*Extracted text*:
■ ■ ■

It’s exceptional only in that it is so very… city.
Street & sidewalk & sleek black new-build & fake Tudor old-build (to be incorporated into yet another new-build) & street murals & hydro wires & parked cars. Also trees bursting with spring blossoms & a blue sky over all.
All the entangled grey & green of a city. Grey, the hardscape of human construction; green, persistent nature; also “green,” human intervention meant to enhance nature, and co-exist rather than simply dominate.
Hardly an original thought, but it sticks in mind, and shapes how I see what I see, for the rest of my walk.
Oh, all right! It does not shape how I see what I see right here, chalked on a south-side rampart for the Cambie Bridge.

I throw this in, just because it is irresistible. Doubly cheeky, as well.
First, it suggests that We absorb Them, not vice-versa. Second, it demotes Them to the less-autonomous status of territory, not province. (Provinces exercise constitutional power in their own right; the three territories — Yukon, Northwest Territories and Nunavut — exercise delegated powers under the authority of the Parliament of Canada.)
Highly amused, I leave patriotic red & white behind me, and return to urban grey & green.
Lots of grey, as I start north across the bridge.

A bit of green, in those tall trees on the far right edge — and an impressive display of “green,” though it is literally coloured grey. Just left of the green trees, you’ll find what looks like the five fingers of an upraised hand, complete with fingernails. Those are the exhaust stacks of the Southeast False Creek Neighbourhood Energy Utility down below. The NEU transfers waste heat from area sewers to insulated underground pipes, which in turn distribute the energy (via hot water) to the neighbourhood.
Panoramic views of grey & green as I near the north end of the bridge, with parkland and trails either side of False Creek, framed by city buildings beyond.

Some tucked-away green, a “green” initiative of the City, below the north-end ramparts…

where some local residents sponsor a garden, under the City’s Green Streets program.
I cross Cooperage Way, heading back toward the water, and skirt the side of a kiddy playground. It’s an important amenity, amid grey Creek-side condo towers — “green” in itself, and with the hidden “green” of recycled car tires underfoot instead of concrete.

Plus! all that fresh-mown very green grass. And the intoxicating smell of fresh-mown grass.
More fresh-mown grass, and indeed the mower mowing, as I come alongside Concord Community Park.

Grey & green & “green.” And a question mark. Three acres of park, with basketball and volleyball and table tennis and Muskoka chairs and landscaping, and it’s all swell. It is also, maybe, temporary. Concord = Concord Pacific, “landlord” (as the City itself puts it) of great swathes of this land, and busy building buildings, because that’s what they do. I can’t find any clear statement of whether, or how long, this park will remain green before transforming to the grey of another condo tower.

■ ■ ■

*Data entries*:
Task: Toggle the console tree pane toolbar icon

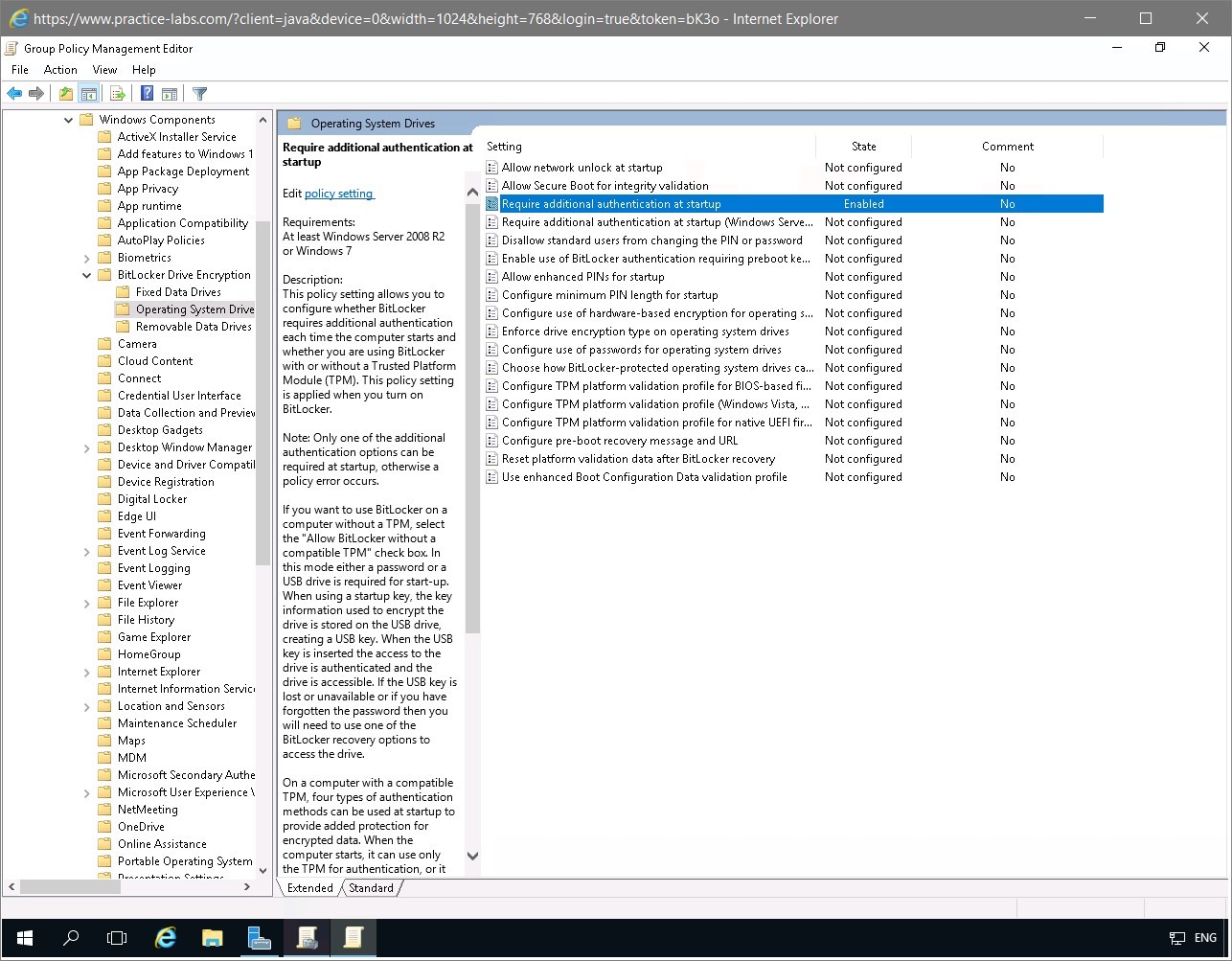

■ ■ ■

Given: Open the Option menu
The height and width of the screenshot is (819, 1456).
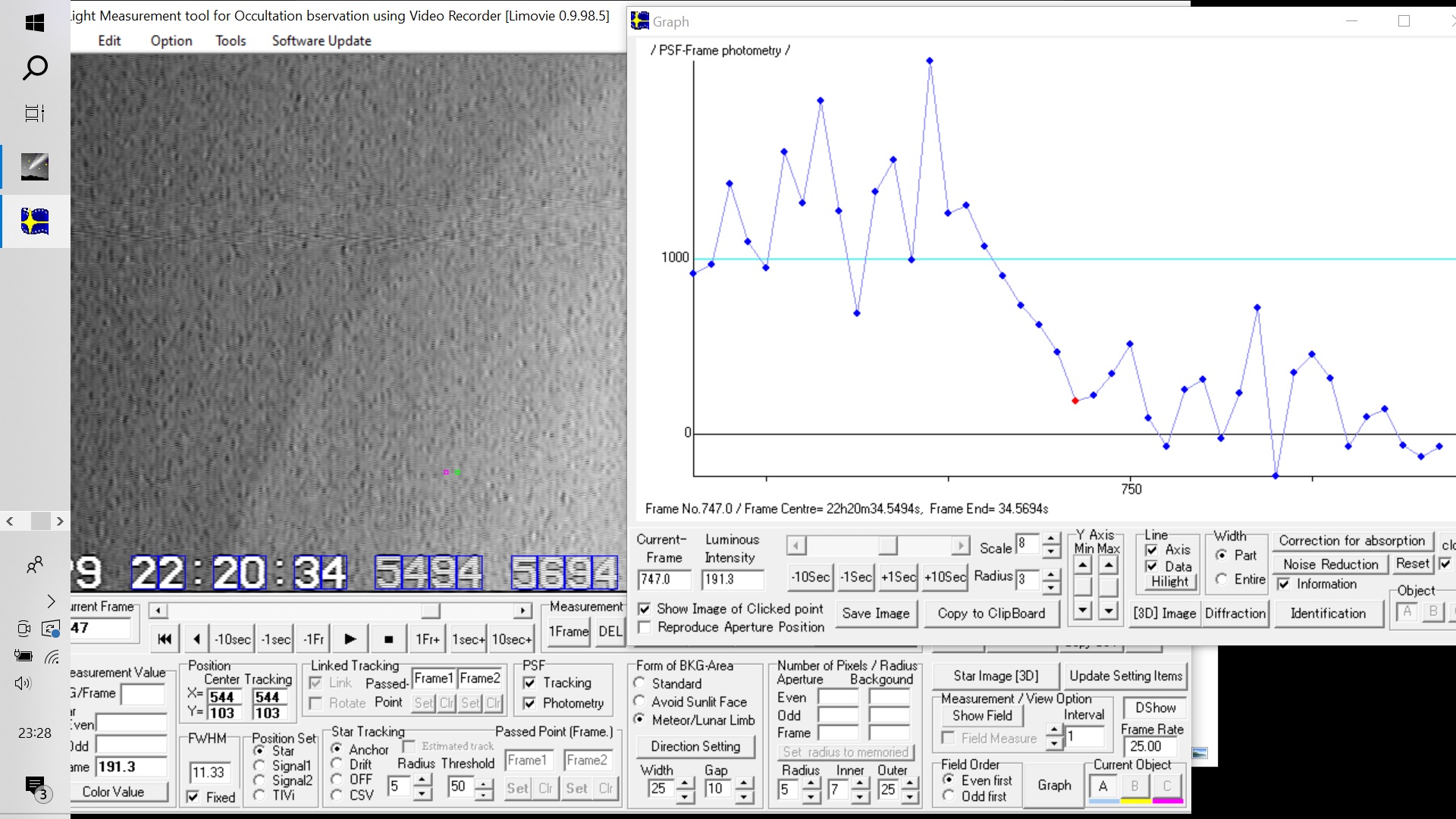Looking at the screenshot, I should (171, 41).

■ ■ ■

Write out the section of the Cambie Bridge walk text from "A bit of green, in" to "to the neighbourhood.", substituting "vent stacks" for "exhaust stacks".

A bit of green, in those tall trees on the far right edge — and an impressive display of “green,” though it is literally coloured grey. Just left of the green trees, you’ll find what looks like the five fingers of an upraised hand, complete with fingernails. Those are the vent stacks of the Southeast False Creek Neighbourhood Energy Utility down below. The NEU transfers waste heat from area sewers to insulated underground pipes, which in turn distribute the energy (via hot water) to the neighbourhood.